Accounting Loopholes: In the current regulatory framework, some of the UK companies have also exploited the accounting loopholes by using the flexibility permitted in the accounting regulation of IFRS and FRS. For example, banks utilize accounting loopholes to inflate their profits and bolster bonuses of their staff members. Generally, accounting loopholes provide an advantage to banks through which they easily use complex financial products or instruments in order to make risky investment to show themselves more profitable than actually they are (Treasor, 2011). In this type of case, most of the banks exploited the accounting loopholes of IFRS to gain unauthorized gain or profits from the investments. Banks have achieved inflate profits and high gain from accounting loopholes of financial regulations by producing income statements and balance sheet with misleading financial information about the investment in risky assets and their respective profits (Paul and Burks, 2013). HSBC is a good example of a UK bank that has exploited the accounting loopholes of FRSs by presetting false information about investment in its cash flow statement (Holt and Eccles, 2002).

Conclusion

On the basis of the above discussion, it can be concluded that accounting is an important area of business activity, which needs effective regulatory standards and regulations in order to ensure proper accounting and financial reporting by the companies.
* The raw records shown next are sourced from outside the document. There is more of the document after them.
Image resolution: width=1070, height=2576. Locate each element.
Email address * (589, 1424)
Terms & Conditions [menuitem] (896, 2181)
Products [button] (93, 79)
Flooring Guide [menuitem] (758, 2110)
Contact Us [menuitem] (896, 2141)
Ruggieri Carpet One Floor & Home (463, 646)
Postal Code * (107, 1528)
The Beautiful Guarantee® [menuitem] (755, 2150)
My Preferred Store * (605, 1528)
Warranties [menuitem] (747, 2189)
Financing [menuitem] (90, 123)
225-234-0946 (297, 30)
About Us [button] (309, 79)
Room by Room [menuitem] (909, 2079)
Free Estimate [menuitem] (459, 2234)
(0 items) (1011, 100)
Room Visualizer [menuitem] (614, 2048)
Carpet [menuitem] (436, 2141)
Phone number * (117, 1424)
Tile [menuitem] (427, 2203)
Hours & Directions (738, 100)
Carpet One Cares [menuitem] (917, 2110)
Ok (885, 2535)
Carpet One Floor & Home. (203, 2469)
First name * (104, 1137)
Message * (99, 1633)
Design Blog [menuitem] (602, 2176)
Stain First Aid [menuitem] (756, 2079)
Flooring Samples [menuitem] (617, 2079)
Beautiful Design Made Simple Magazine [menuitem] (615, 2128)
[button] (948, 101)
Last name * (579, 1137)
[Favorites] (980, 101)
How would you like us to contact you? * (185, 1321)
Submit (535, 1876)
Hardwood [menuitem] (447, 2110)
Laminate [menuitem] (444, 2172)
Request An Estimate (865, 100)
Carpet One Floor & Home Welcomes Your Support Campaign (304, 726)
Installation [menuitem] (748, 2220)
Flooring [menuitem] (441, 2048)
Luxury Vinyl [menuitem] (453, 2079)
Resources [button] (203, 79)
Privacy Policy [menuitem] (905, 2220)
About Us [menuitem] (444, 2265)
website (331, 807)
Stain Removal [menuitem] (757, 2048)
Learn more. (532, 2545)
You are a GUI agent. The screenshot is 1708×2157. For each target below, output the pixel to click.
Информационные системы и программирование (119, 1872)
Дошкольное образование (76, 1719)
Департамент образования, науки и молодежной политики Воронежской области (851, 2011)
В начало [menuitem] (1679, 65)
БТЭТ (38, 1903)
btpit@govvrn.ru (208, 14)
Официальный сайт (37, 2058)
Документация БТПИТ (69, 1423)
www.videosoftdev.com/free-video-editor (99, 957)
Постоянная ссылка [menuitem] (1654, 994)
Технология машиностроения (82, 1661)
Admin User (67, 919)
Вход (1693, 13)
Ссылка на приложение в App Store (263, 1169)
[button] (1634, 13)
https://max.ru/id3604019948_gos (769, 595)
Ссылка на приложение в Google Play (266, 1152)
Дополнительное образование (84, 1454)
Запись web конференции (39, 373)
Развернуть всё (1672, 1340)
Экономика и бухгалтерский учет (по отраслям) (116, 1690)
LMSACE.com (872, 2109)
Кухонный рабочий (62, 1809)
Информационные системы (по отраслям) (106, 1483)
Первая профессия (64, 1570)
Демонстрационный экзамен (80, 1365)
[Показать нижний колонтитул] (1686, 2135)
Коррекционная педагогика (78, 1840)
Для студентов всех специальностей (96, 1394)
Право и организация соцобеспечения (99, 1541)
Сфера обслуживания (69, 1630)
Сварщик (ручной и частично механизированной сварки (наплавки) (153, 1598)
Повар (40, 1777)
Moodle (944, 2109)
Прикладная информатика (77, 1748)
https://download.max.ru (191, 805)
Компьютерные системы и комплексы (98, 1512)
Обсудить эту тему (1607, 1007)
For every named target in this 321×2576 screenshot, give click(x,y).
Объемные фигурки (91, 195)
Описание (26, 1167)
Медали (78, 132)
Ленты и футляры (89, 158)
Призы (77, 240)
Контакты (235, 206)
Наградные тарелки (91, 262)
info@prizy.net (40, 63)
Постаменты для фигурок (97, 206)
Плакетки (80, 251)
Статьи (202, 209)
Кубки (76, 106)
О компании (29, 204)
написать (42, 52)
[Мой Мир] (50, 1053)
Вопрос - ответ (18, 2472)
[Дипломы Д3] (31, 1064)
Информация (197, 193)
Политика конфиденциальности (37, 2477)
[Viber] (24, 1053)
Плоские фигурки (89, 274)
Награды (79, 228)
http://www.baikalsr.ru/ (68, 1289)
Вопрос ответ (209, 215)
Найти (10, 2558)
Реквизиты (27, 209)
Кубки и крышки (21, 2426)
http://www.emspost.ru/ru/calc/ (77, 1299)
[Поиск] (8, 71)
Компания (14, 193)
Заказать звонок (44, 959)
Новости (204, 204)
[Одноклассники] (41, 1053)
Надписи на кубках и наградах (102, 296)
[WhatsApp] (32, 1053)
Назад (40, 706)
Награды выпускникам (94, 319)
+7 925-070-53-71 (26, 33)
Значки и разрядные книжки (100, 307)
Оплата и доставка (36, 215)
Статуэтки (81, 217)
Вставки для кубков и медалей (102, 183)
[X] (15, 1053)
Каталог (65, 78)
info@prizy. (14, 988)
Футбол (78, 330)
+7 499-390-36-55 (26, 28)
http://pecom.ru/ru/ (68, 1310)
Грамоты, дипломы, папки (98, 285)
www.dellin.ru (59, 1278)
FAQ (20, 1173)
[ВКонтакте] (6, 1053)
From the above discussion, it is summarized that FRSs. IFRSs, Companies Act 1996 and Stock Exchanges rules are some of the important financial regulations that provide regulatory framework to companies for accounting and financial reporting of their business transactions. It is also summarized that there are various flexibility permitted in the accounting regulations in each of these accounting standards, which provide choices to companies in the financial regulations to manage the measurements and preparations of the accounts according to their suitability and personal gain. From the above discussion, it can be also concluded that there are some loopholes in the UK regulatory framework in terms of accounting loopholes, tax loopholes and accounting profession loopholes, which played a major role in creating accounting scandals and frauds by the companies. Large accounting firms, banks, retail firms and real estate organizations are some of examples in which they achieved the presentation of misleading financial information related to taxes, debt securities, profits of subsidiaries and bonuses in their financial statement by taking advantage of loopholes and flexibility permitted in financial regulations.